--- Begin STORED ROWS ---

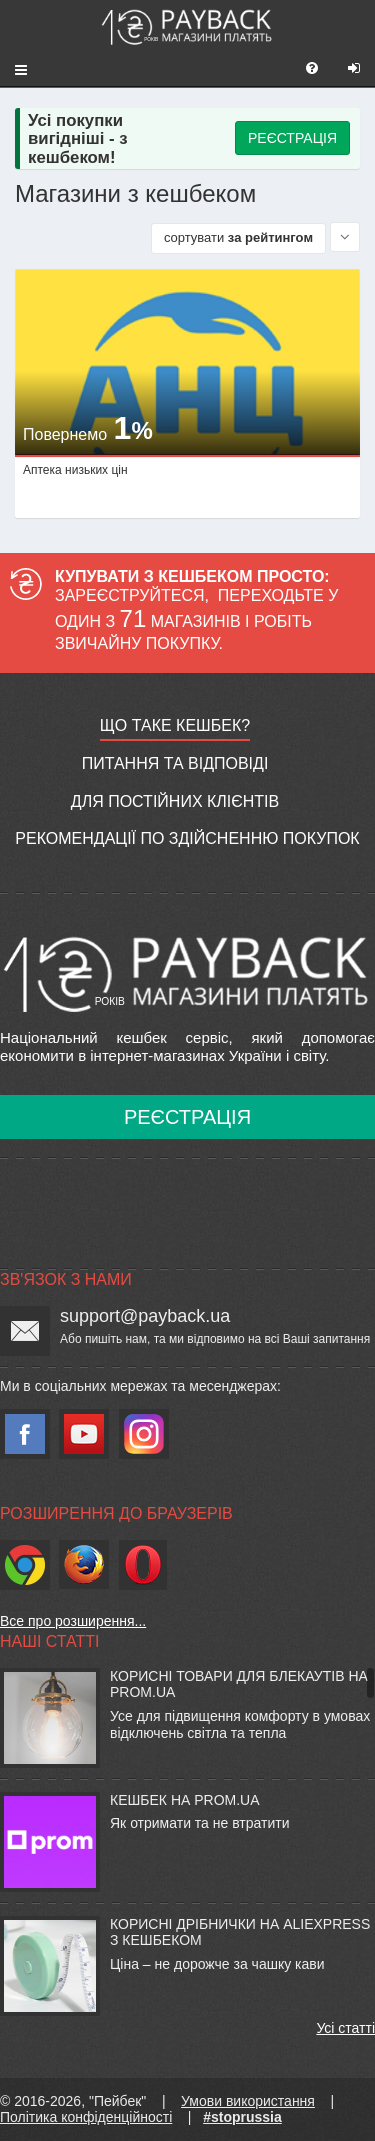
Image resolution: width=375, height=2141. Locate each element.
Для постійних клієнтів (175, 801)
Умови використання (248, 2101)
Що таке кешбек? (175, 725)
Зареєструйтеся (130, 595)
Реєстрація (187, 1117)
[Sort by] (345, 237)
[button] (13, 69)
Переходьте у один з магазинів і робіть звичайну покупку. (196, 619)
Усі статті (345, 2028)
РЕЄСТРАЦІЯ (292, 138)
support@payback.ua (145, 1316)
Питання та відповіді (175, 763)
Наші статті (49, 1641)
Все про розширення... (73, 1621)
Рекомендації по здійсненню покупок (187, 838)
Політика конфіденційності (86, 2117)
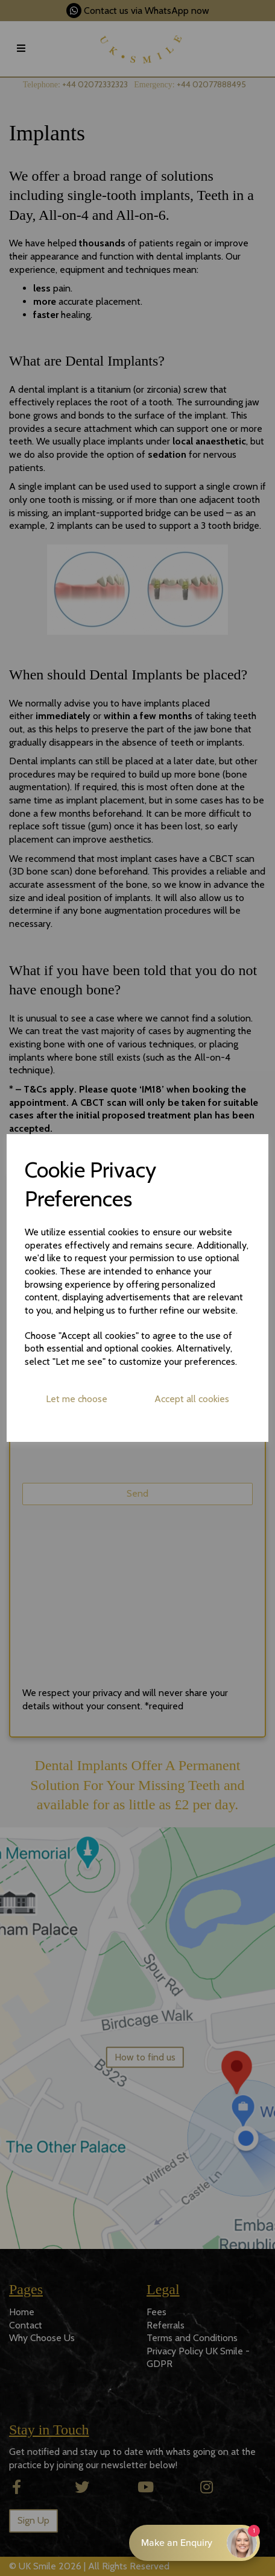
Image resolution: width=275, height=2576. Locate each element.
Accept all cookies (191, 1399)
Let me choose (76, 1399)
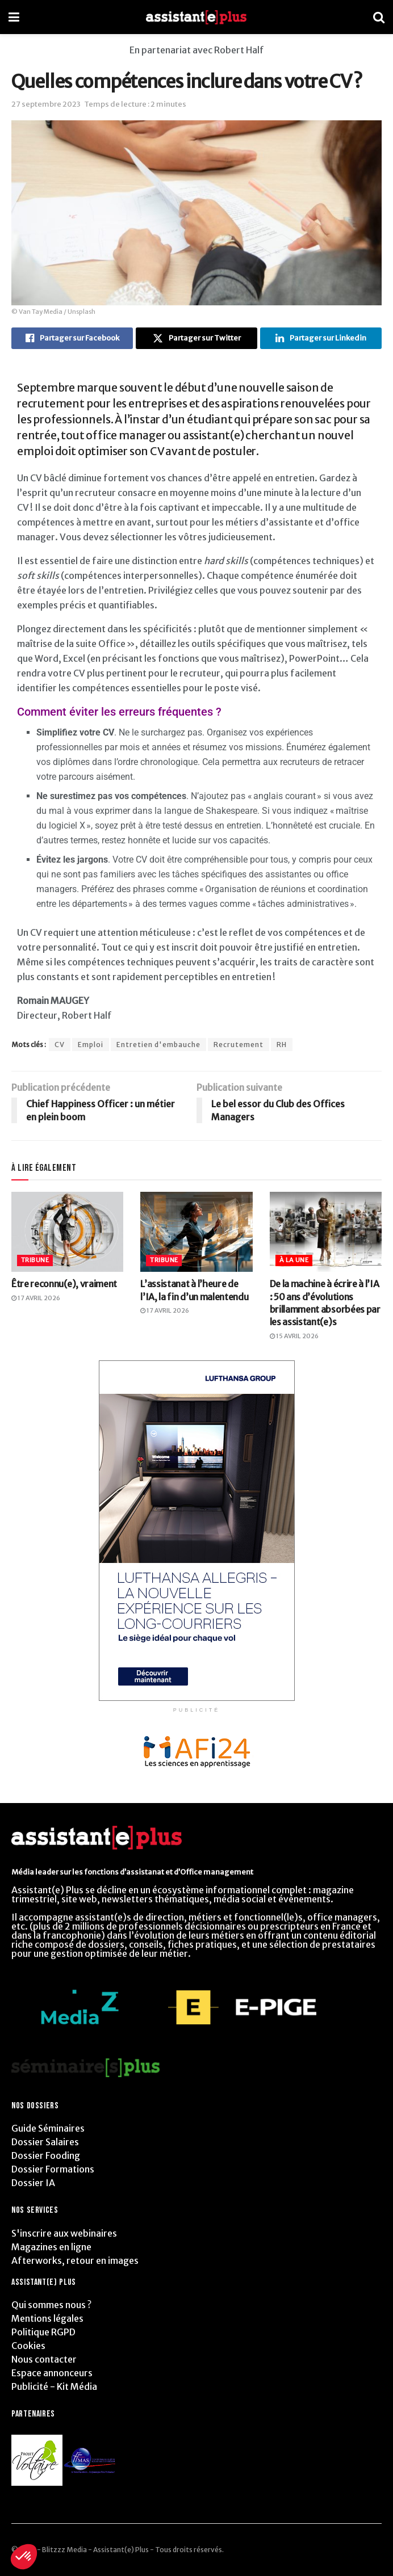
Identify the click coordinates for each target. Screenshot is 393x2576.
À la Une (294, 1260)
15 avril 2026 (294, 1336)
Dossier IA (33, 2182)
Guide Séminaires (48, 2128)
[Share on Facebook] (72, 338)
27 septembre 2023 (46, 104)
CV (60, 1044)
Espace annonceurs (52, 2373)
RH (282, 1044)
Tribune (35, 1260)
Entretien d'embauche (158, 1044)
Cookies (28, 2345)
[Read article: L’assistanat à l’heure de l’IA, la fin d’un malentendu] (196, 1232)
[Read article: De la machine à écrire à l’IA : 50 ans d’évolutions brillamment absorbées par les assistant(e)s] (326, 1232)
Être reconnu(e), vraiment (64, 1283)
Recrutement (239, 1044)
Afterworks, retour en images (75, 2260)
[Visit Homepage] (196, 17)
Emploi (90, 1044)
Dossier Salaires (45, 2142)
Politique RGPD (43, 2332)
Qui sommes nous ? (51, 2304)
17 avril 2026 (35, 1298)
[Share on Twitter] (196, 338)
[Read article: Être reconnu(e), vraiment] (67, 1232)
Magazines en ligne (51, 2247)
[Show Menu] (14, 17)
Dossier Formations (52, 2169)
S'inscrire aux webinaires (64, 2233)
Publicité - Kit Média (54, 2386)
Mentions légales (47, 2318)
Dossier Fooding (45, 2155)
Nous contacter (44, 2359)
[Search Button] (378, 17)
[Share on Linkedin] (321, 338)
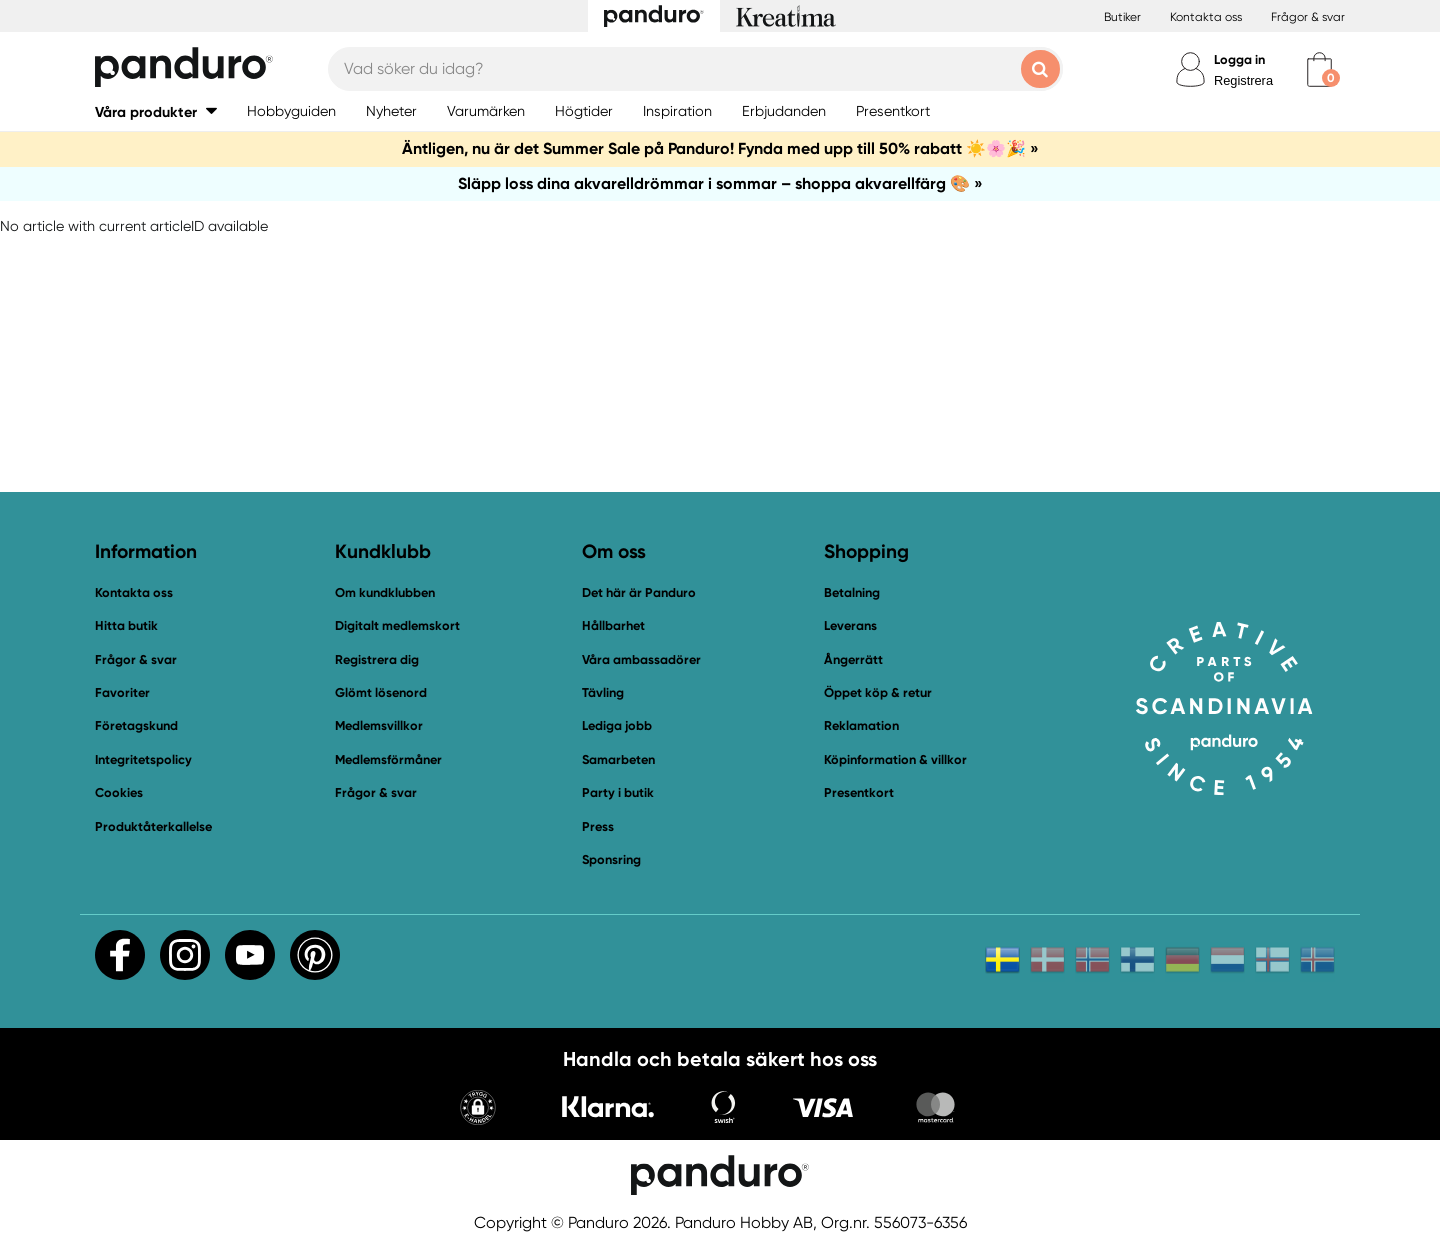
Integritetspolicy (143, 759)
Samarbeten (618, 759)
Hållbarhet (613, 625)
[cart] (1319, 69)
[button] (156, 111)
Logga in (1239, 59)
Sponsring (611, 859)
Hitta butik (126, 625)
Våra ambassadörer (641, 659)
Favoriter (122, 692)
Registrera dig (377, 659)
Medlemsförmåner (388, 759)
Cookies (119, 793)
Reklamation (861, 725)
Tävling (603, 692)
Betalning (852, 592)
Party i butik (618, 792)
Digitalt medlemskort (397, 625)
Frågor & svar (1308, 17)
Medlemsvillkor (379, 725)
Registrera (1243, 80)
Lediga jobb (617, 725)
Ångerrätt (853, 659)
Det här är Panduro (639, 592)
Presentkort (859, 792)
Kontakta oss (1206, 17)
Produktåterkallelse (153, 826)
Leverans (850, 625)
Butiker (1122, 17)
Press (598, 826)
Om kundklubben (385, 592)
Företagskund (136, 725)
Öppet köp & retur (878, 692)
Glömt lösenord (381, 692)
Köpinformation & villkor (895, 759)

--- End STORED ROWS ---

- [YOUR INSTRUCTIONS] Copy every line of the listing above that contains the string "width", matching uppercase and lowercase letters exactly.

- [WRITTEN SOLUTION]
Image resolution: width=375, height=2141. Locate each element.
Image resolution: width=275, height=2576. Locate each element.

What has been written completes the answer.